News & Politics

The Insider: Robert Samuelson

Newsweek financial columnist Robert Samuelson talks about the economy and his new book.

Samuelson thinks today’s problems may be a hangover from 1970s hyperinflation. Photograph by Chris Leaman

As the top financial columnist for Newsweek, Robert Samuelson is on the front lines of the economic wars. His new book, out this month, is a project more than four years in the making. It’s called The Great Inflation and Its Aftermath: The Past and Future of American Affluence, and it couldn’t be more timely. Samuelson, who has lived in Washington since graduating from college, was first hired by Ben Bradlee as a Metro reporter at the Washington Post but was switched to the Business desk as soon as he started—and he’s been covering it ever since.

"The rise and fall of double-digit inflation was the most important economic event of the last 50 years. In some ways this financial crisis vindicates the book’s hypothesis because I think this financial crisis is the last great consequence of the decline of double-digit inflations. As inflation dropped in the early 1980s, interest rates also dropped. Stock prices and later housing prices began to rise rapidly. People spent more and borrowed more against their increasing wealth. What was initially justified by declining interest rates degenerated into speculative frenzies, bubbles, and lax lending practices because people thought prices could only go up. We are now suffering the horrific consequences, which, I admit, are worse than expected.

The defeat of double-digit inflation—basically a good thing—involved a paradox. If you just look at the macro picture, things improved. From 1982 to 2007, we had only two modest recessions.
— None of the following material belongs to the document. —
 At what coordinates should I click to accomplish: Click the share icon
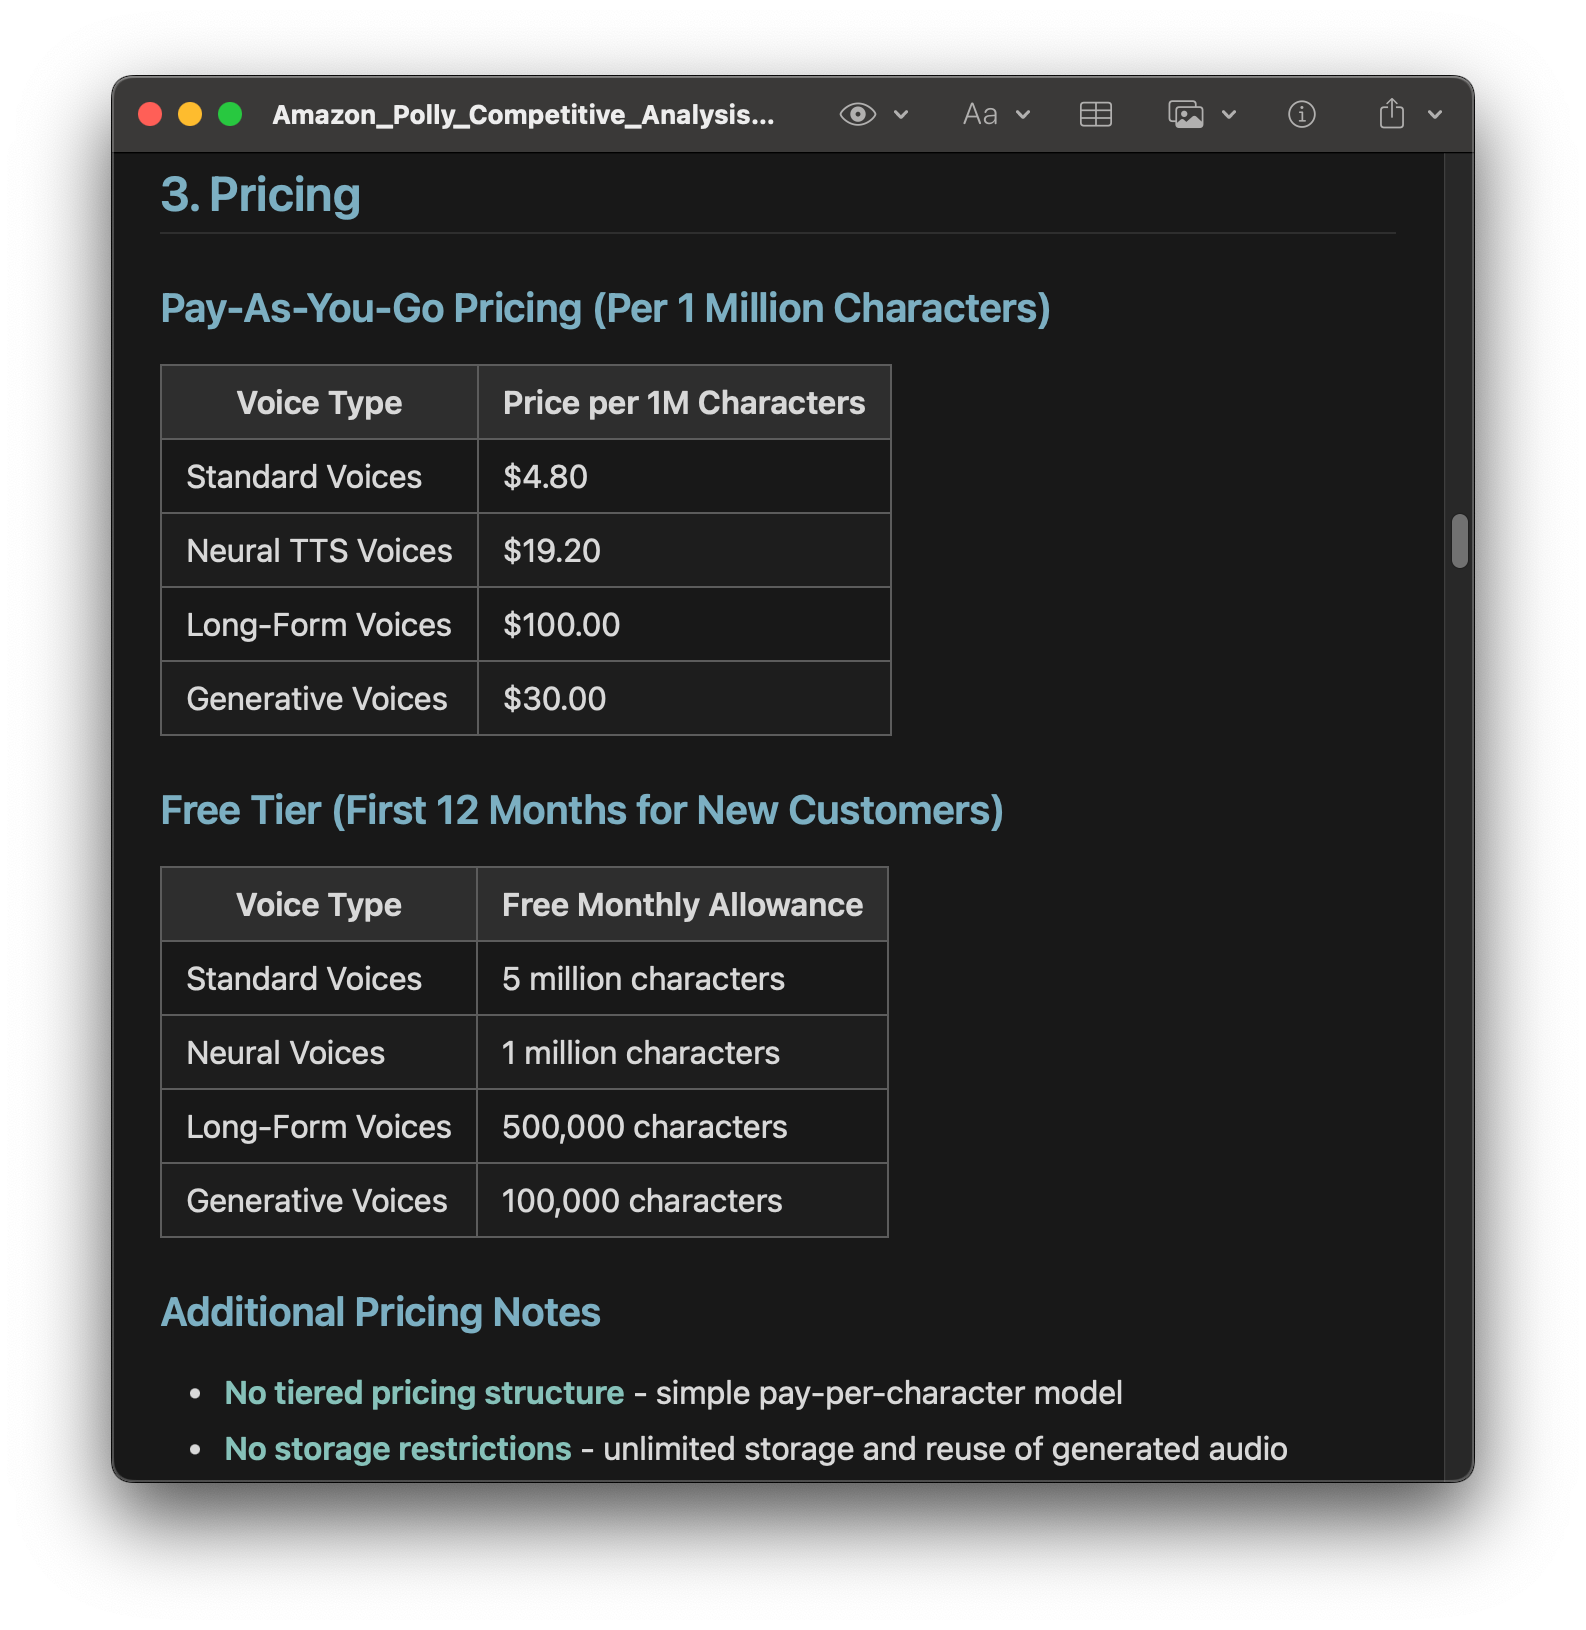tap(1391, 115)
But if you look at how individual workers feel, and how individual companies have behaved, workers have become a lot more fearful for their job security. Companies have become a lot more nervous about their survival. The insecurities and anxieties felt by workers and managers helped contain inflation.

When things are going well, people don’t want to change anything. People don’t want to ask whether this is too good to be true. In the late ’90s there were a lot of people—including me—who said, “This stock market is crazy. It simply is too high and cannot last.” It was very hard for government to step in and say, “This is unreal.”
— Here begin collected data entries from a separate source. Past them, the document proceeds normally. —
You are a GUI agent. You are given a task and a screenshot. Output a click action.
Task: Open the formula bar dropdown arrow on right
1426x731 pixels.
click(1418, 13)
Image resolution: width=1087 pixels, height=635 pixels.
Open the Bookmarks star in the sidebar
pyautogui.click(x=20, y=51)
Alan Greenspan has come under a lot of criticism, some of it legitimate, but remember that in the mid-’90s he did talk about irrational exuberance. That affected the stock market for a couple of days, and then people just went on their merry way. So when things are going well, it’s very difficult for society to regulate and control it. The same was true of the housing bubble.
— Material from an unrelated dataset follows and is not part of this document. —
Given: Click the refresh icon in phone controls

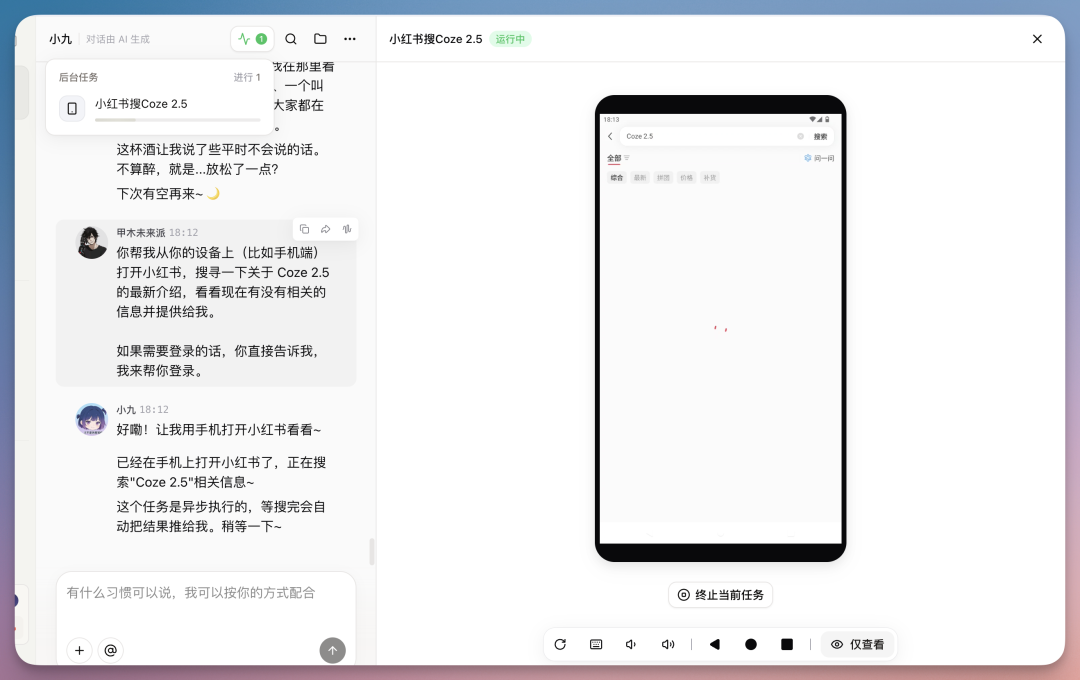Looking at the screenshot, I should coord(560,644).
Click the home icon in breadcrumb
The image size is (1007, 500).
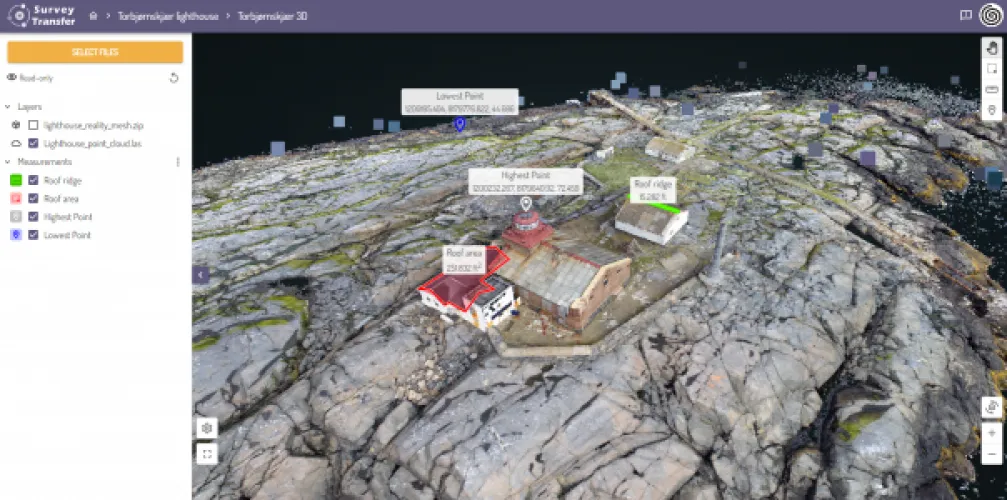point(93,16)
This process of globalization has run ahead of our understanding of it. We’re discovering that a lot of these interconnections were not even well understood by the technicians, economists, bankers, and regulators. We’re at risk of having a system we can’t control because we don’t understand it.

One of the problems today is that the things we ought to do in the long term are not necessarily related to the things we need to do in the short term. What I think is going to happen, regardless of who is elected president, is that there’s going to be a lot of spending next year and a lot of tax cuts.

In the short run, those things may be justified—but in the long run it’s clear we have to raise taxes. We also should be cutting back spending, and we need to reduce the benefits for retirees. We need to raise eligibility ages; we need to make these programs—Social Security and Medicare—more means-tested. Otherwise we’re going to have to either gut the rest of the government to finance spending for Social Security, Medicare, and Medicaid or we’re going to see taxes go up very sharply or we’re going to see deficits go to unsustainable levels.

What is happening today is so outside the realm of experience of everybody that I think it’s very difficult to find major fault, particularly at the Federal Reserve. They acted very quickly and made dramatic departures from past policies to accommodate this rapidly evolving situation. I’m no smarter than anybody else, but I think the betting will be that we’ll go through a recession—and nothing worse. But who knows?"